The Fund, based in Rapid City, is among the organizations stepping up to provide financial relief for Native artists in 25 states, who have reported losses ranging from $150 to $38,000 since March 1.
Yet the currents of ingenuity and resilience run deep in Indian country. Jaunty new institutions are springing up around the clock, from the Social Distance Powwow Marketplace Facebook page, which posts works for sale, to curbside silver pickup for artisans at the Iskasoktu Gallery on the Hopi reservation.
The Poeh Cultural Center in Pojoaque, outside Santa Fe, has started its own Facebook marketplace and peppered its website with Covid-19 support, including‘Talking Circles” for artists and videos on marketing basics, “Artist Product Photography 101” and the like — a foreshadowing, perhaps, of virtual markets still to come.
The unwitting virtual pioneer is The Abbe Museum in Bar Harbor Me., which pivoted to digital after making the difficult decision to cancel its third annual market in mid-May. Among the artists on Facebook Live was the Penobscot basketmaker Theresa Secord, an N.E.A. National Heritage fellow and founding director of the Maine Indian Basketmakers Alliance. She set up “a little Indian Market booth” in a spare bedroom, she said. She has been teaching her 28-year-old son Caleb how to use tools and basket forms passed down from her great-grandmother. “It’s my responsibility as a culture bearer,” said Ms. Secord, who is 62. “What if something happens to me?”
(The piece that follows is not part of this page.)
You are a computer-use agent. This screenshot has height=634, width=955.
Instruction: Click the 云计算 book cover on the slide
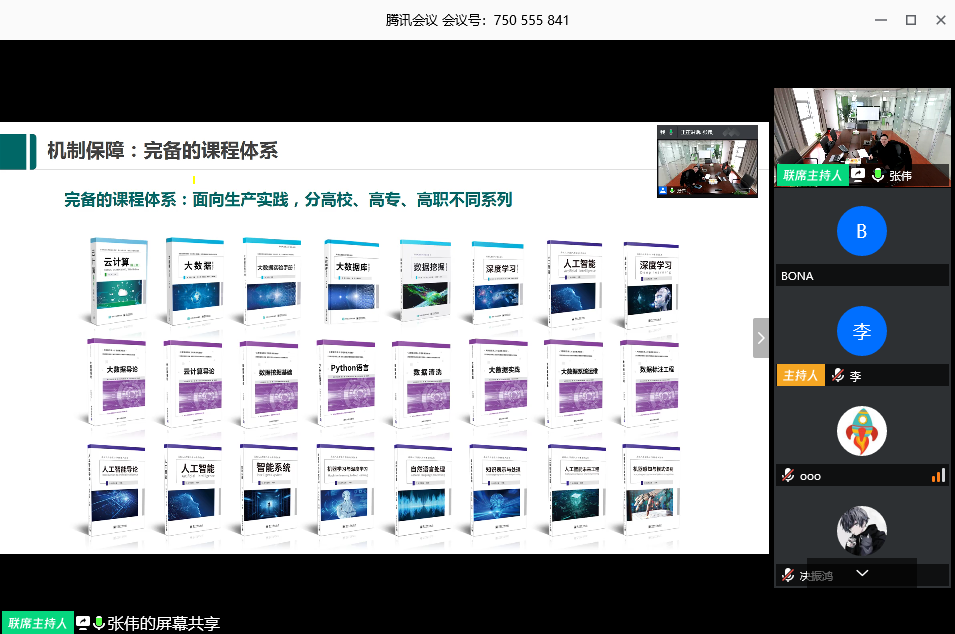[x=118, y=281]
Rapheal Begay, a Navajo artist and public information officer, said that it should be up to Native artists, rather than outsiders, to interpret the impact of the coronavirus crisis on the community. “It’s about aesthetic and visual sovereignty,” he said. “How will Native artists define this moment?”
One response comes from Carly Tex, a Western Mono basketweaver in Fresno, Calif., who may well be the Julia Child of acorns. She demonstrated her techniques in a recent video for the Alliance for California Traditional Arts, comparing the “old way” of grinding acorns with a mortar and pestle to her Ninja blender and sifting the flour in a tamoya basket she had woven.
Being ready for times of scarcity, be it storing acorns, dried beans, or basket materials, “is innately present in our culture,” she said. As food hoarders descended on supermarkets, she realized she had a lot of acorn stored if the household ran out of food. “In a way,” she said, “it felt like we were preparing for this all along.”
Masks, an essential element of ceremonial regalia for millenniums, are also being redefined anew. First American Magazine recently published “Masked Heroes: Facial Coverings by Native Artists.” Brent Learned, a South Cheyenne/Arapaho in Oklahoma City, was inspired to create a painting of a masked chief after losing two friends to the virus. Keri Ataumbi, an acclaimed Kiowa Nation jeweler, made a mask out of brain-tanned buckskin adorned with celestial bodies, its interior lined with red and blue trade cloth and a beaded turtle.
Her mask connects to centuries of medicine men and women. “You’re breathing through your ancestors,” she said.